And both seem to be durable at these lengths. Didn't count but put well over 100 shots through fresh second sets for each this weekend while confirming what I saw with the first sets. Both are still crisp, no signs of early wear, and still spitting them out.

Seems odd to me that different thicknesses of the same brand latex would have different optimal stretch factors. Maybe a difference imparted by the different dyes? Or maybe I got odd rolls? Or maybe something peculiar to me?

I got online and started looking up suggested elongation factors for different bands. I see them advertised as having different optimal elongation factors for different brands but not varying by thickness within a brand / type. Some were relatively short like Gong Chi green at 4.8 and some like GZK green were longer at 6.2. I have tried the Gong Chi and it performs as advertised for speed. It also feels stiff as I sort of expect for the relatively small elongation factor. I haven't tried the GZK but am very curious to look at some now. I wasn't able to find a recommended elongation factor for the precise 3rd gen but am curious to know if anyone has seen one.

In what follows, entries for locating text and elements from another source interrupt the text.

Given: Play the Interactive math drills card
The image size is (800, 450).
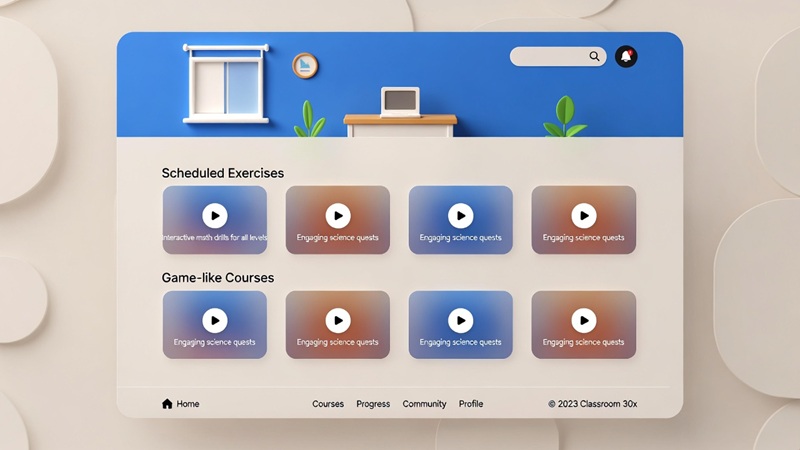Looking at the screenshot, I should [214, 215].
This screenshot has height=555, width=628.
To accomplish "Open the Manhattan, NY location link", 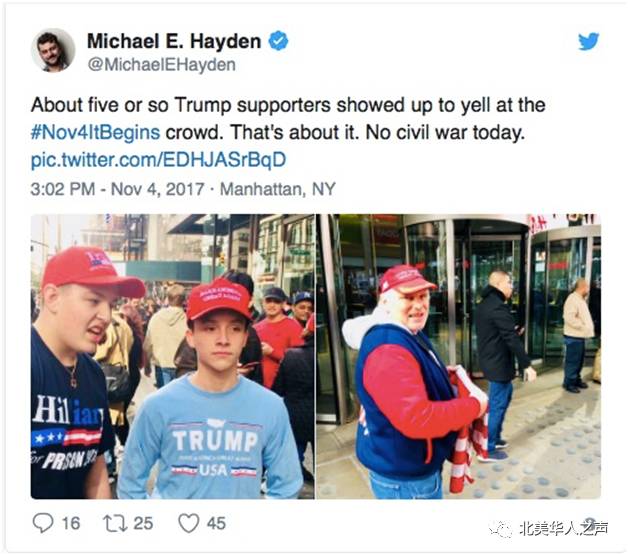I will (x=278, y=189).
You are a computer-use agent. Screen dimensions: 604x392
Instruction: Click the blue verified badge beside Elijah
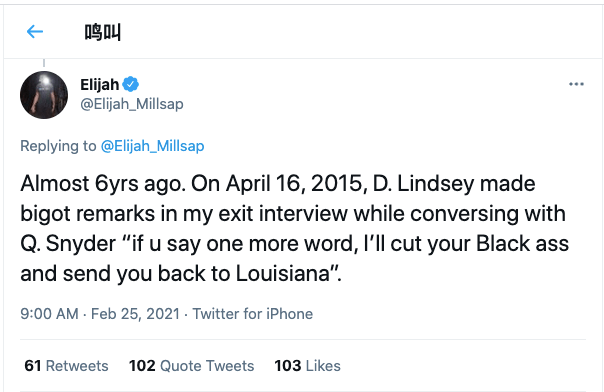(x=131, y=84)
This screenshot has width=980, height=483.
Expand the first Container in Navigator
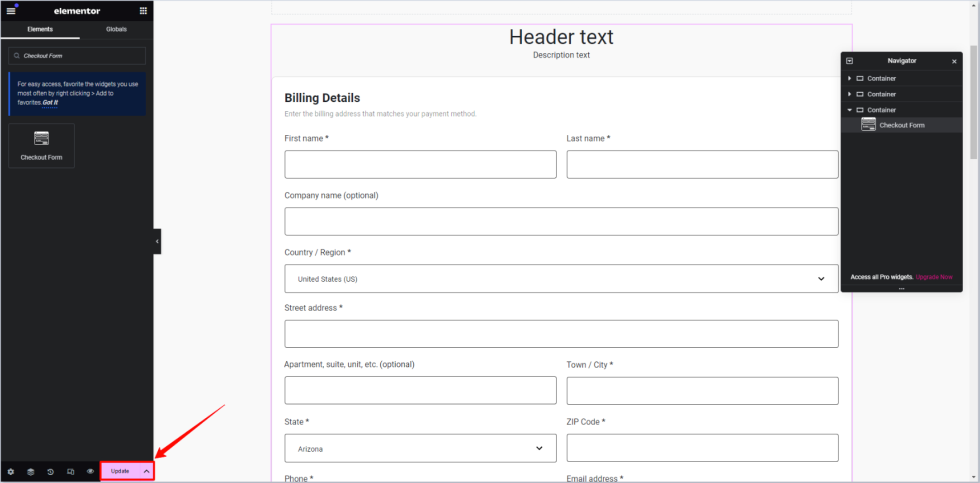849,78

I am curious to know if anyone else has seen this or similar with different thicknesses of the same latex having different optimum stretch factors.

Related, this has also gotten me thinking about whether or not bands with higher stretch factors perform better, especially for people with shorter draw lengths- the idea being the band with the shorter active length would have a longer power stroke. My experience to date suggests not, but my experience to date is also quite limited. Any thoughts or feedback greatly appreciated.


----------



## Kalevala (Jul 20, 2014)

High Desert Flipper said:


> I have been trying 3rd gen precise, 0.5 and 0.75. Not sure if it is me or not, but I have found they differ in optimum active lengths.


Thicker bands, heavier draw weight if cut to same dimension as thinner.

If You want to use same active length, You have to use narrower taper.



High Desert Flipper said:


> Related, this has also gotten me thinking about whether or not bands with higher stretch factors perform better, especially for people with shorter draw lengths- the idea being the band with the shorter active length would have a longer power stroke.


I would say bands with higher strerch factor are not performing better.

Biggest difference is the feel when draw back (draw feels smoother).

Gong Chi Green 0,7 (best performance 450%) is a very good example.

Longer active, but shoots fast.


----------